Mount Everest: Chinese team summit during pandemic
- Published
A team of Chinese surveyors have scaled Mount Everest, becoming the only climbers to summit the world's highest peak during the coronavirus pandemic.
Chinese media report the team is there to re-measure the height of Everest, which is on the border with Nepal.
Until now China has put the height at 4m lower than Nepal does. The huge 2015 earthquake may also have had an impact.
This year both countries banned foreign teams from climbing the mountain due to coronavirus travel restrictions.
China permitted only its citizens for the climb this spring season, while Nepal cancelled all expeditions.
The Chinese team began their ascent in April and summit bids had been thwarted so far by bad weather.
But live footage broadcast by China Central Television showed the surveyors working on the wind-swept summit.
“After summiting, team members began erecting a survey marker on the snow-covered peak, which measures less than 20 square metres,” Xinhua news agency reported.
Climbing guides were able to fix ropes to the summit only on Tuesday, allowing the rest of the team to ascend, Xinhua said.
“Two professional surveyors have been withdrawn from the peak-climbing squad due to uncertainties about the weather and insufficient supplies such as oxygen,” it added.
Mountaineering record-keepers say it is a very rare case of Chinese climbers being the only ones on the peak.
"In spring 1960, only the Chinese reached the summit. The Indians tried, but failed," said Richard Salisbury of the Himalayan Database, an organisation that keeps records of all expeditions in the Himalayas.
"There were various Chinese recon, research and training climbs from 1958 through 1967 when nobody else was on the mountain, but no ascents by any of them."
The all-Chinese summiting of Everest comes just when China is celebrating the 60th anniversary of its first successful ascent of the peak.
Western expedition operators said mandatory quarantine for foreign climbers and suspended flights to Tibet due to lock down meant they could not go ahead with their expeditions.
Re-measuring Everest
China has been showing Everest’s height as 8,844.43 (excluding the snow cap) after it conducted a measurement in 2005.
But Nepal uses 8,848m, a figure determined by the Survey of India during British colonial rule. That height also includes the snow cap.
The effect of the 2015 quake on the mountain are yet to be assessed. Some geologists believe it may have caused the snow cap to shrink.
Some mountaineers had reported that the Hilary Step just before the summit was no longer there, probably because of the quake but Nepali authorities dismissed the observation.
In 2017 Nepal's government launched its own measurement of Everest’s height.
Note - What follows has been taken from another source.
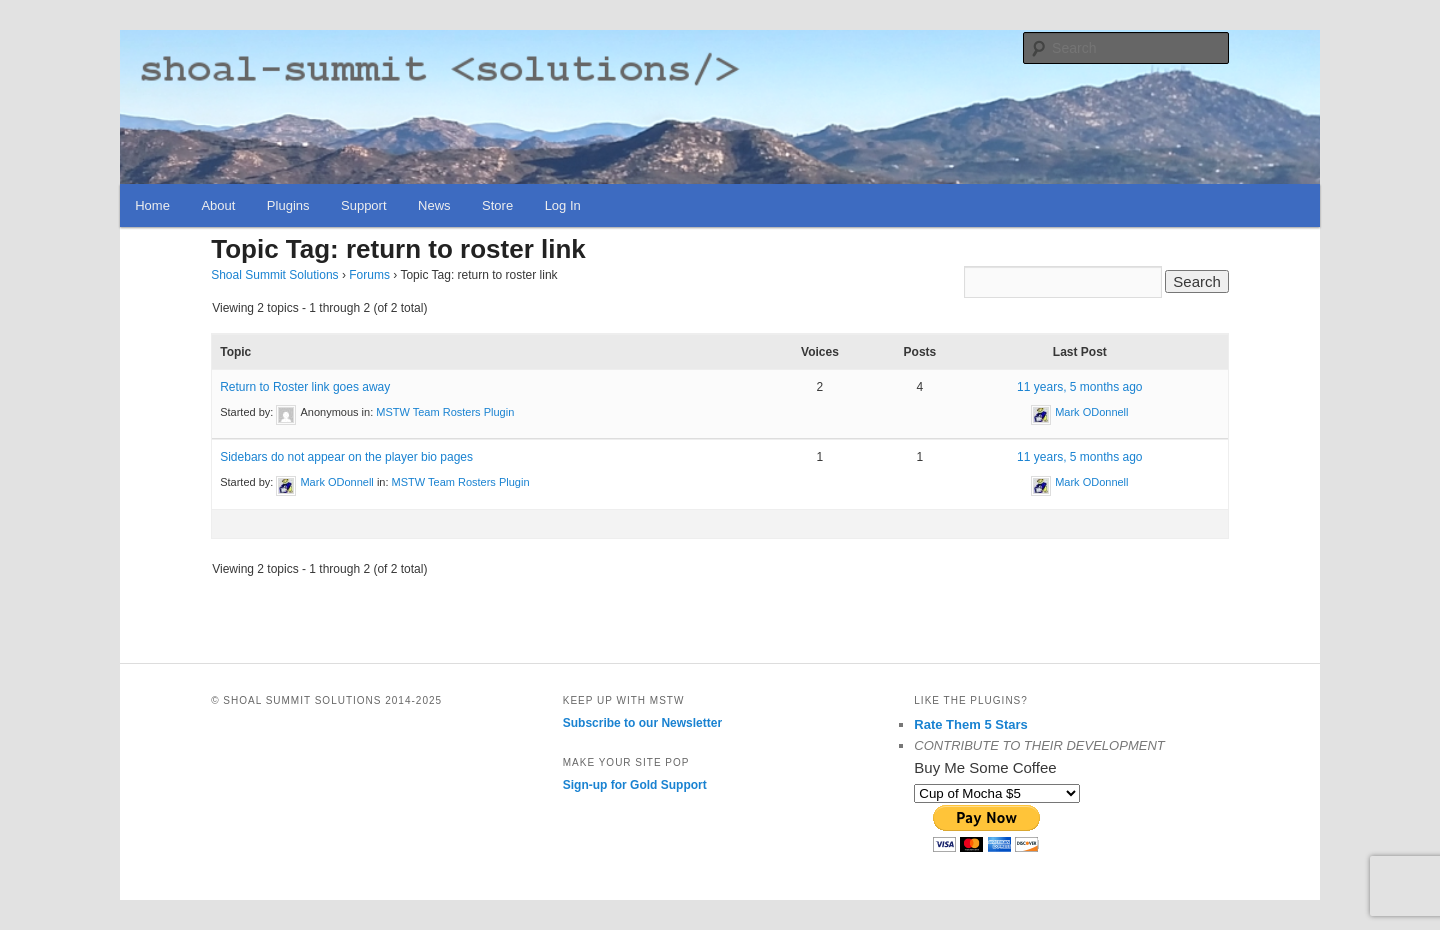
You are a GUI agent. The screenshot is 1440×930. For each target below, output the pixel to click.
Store (497, 205)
It has almost completed processing the data obtained using a combination of traditional and modern techniques.
“We just need to do some final touching now,” Damodar Dhakal, a spokesperson with Nepal’s department of survey, told the BBC.
“The idea was to hold an international workshop during this time and make the results of our measurement public. But the Covid-19 lockdown has delayed everything.”
During Chinese President’s Xi Jinping’s state visit to Nepal last October, the two countries issued a joint statement saying they would announce the height of Mount Everest together.
It is not clear what the two countries will do if they come up with different measurements.
China has previously conducted two height measurements of Mount Everest – first in 1975 and then in 2005.
Members of the second survey team installed a GPS device on the summit, according to the Himalayan Database.
This time the Chinese surveyors have used China’s BeiDou navigation satellite system, believed to be a rival to the US-owned Global Positioning System.
“Using the system, snow depth, weather and wind speed would also be measured to help glacier monitoring and for ecological protection,” Xinhua reported.